--- Begin Records provided ---

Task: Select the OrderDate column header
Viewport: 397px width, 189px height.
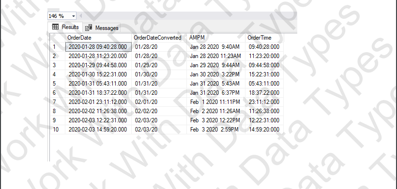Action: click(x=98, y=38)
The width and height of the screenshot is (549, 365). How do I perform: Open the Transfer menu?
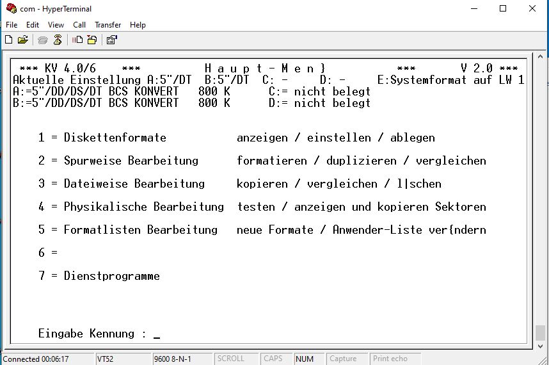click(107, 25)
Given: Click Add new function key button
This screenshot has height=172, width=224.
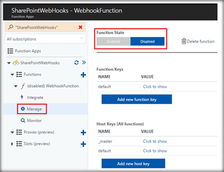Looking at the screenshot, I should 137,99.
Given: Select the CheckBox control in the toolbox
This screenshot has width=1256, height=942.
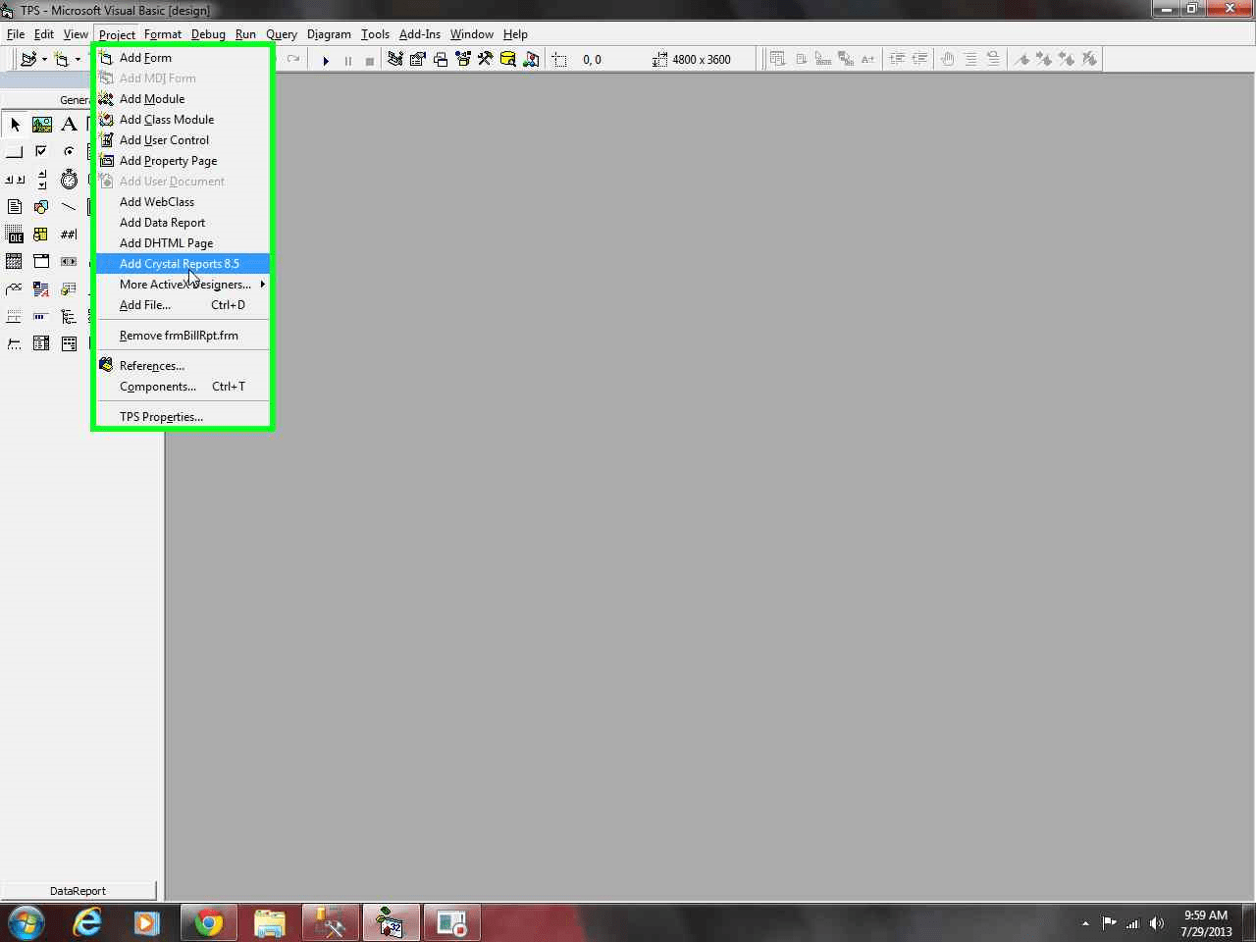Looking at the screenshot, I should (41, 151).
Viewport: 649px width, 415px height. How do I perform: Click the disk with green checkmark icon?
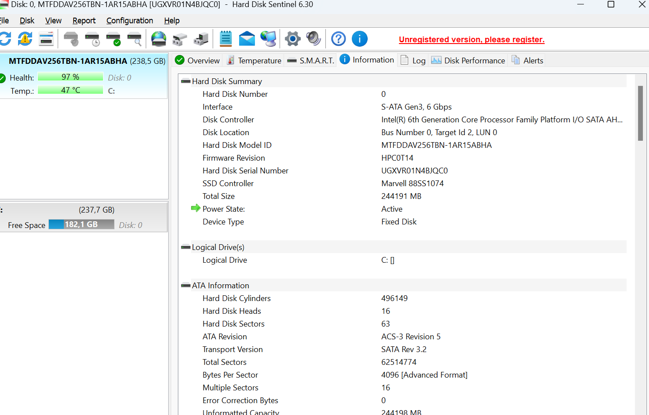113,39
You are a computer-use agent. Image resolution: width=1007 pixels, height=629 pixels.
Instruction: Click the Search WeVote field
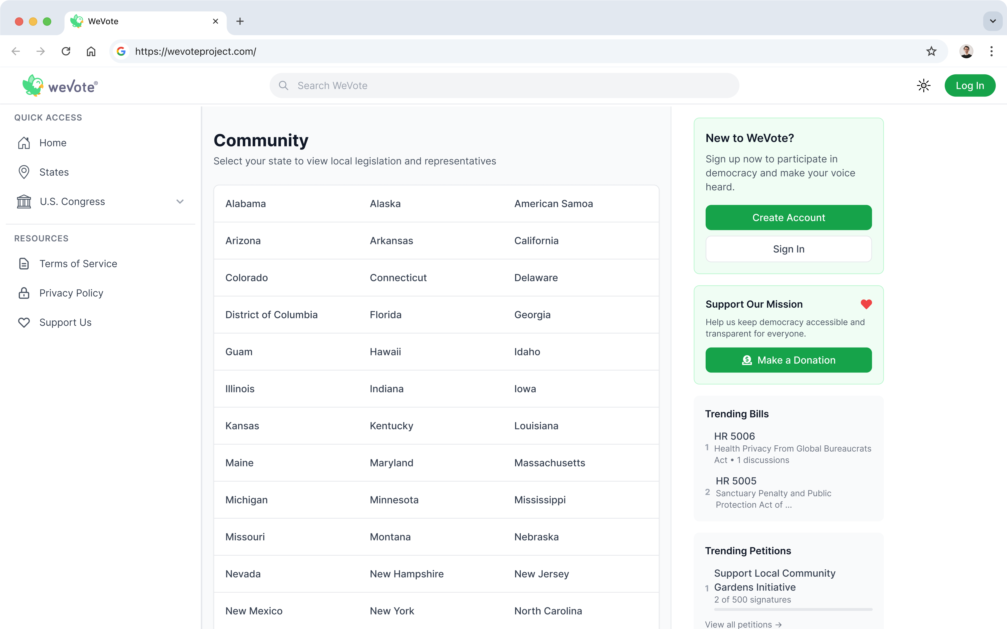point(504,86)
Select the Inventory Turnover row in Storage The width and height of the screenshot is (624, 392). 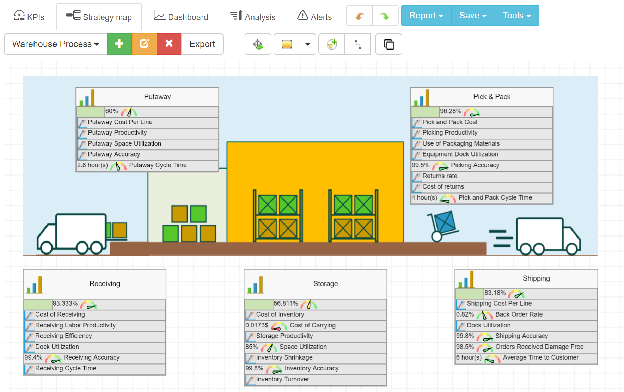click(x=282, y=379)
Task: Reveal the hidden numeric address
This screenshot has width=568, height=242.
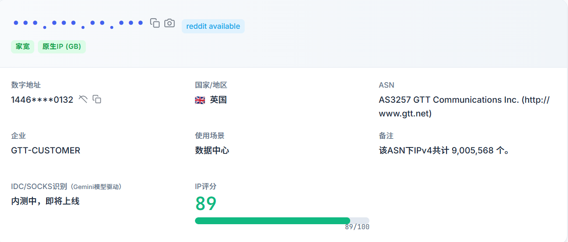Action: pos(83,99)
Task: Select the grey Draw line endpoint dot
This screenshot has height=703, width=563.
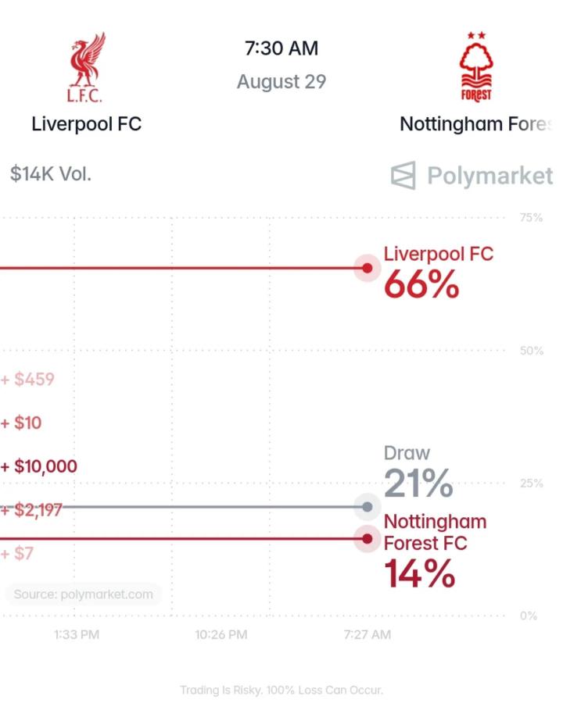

--- End Records provided ---

__Task objective__.
Reproduce everything from the start of the lines above down through the line containing "click(107, 25)", both ends included. Leave the pictures out of your answer.

__Problem solution__.
Task: Select the OrderDate column header
Viewport: 397px width, 189px height.
Action: click(x=98, y=38)
The width and height of the screenshot is (549, 365). How do I perform: Open the Transfer menu?
click(107, 25)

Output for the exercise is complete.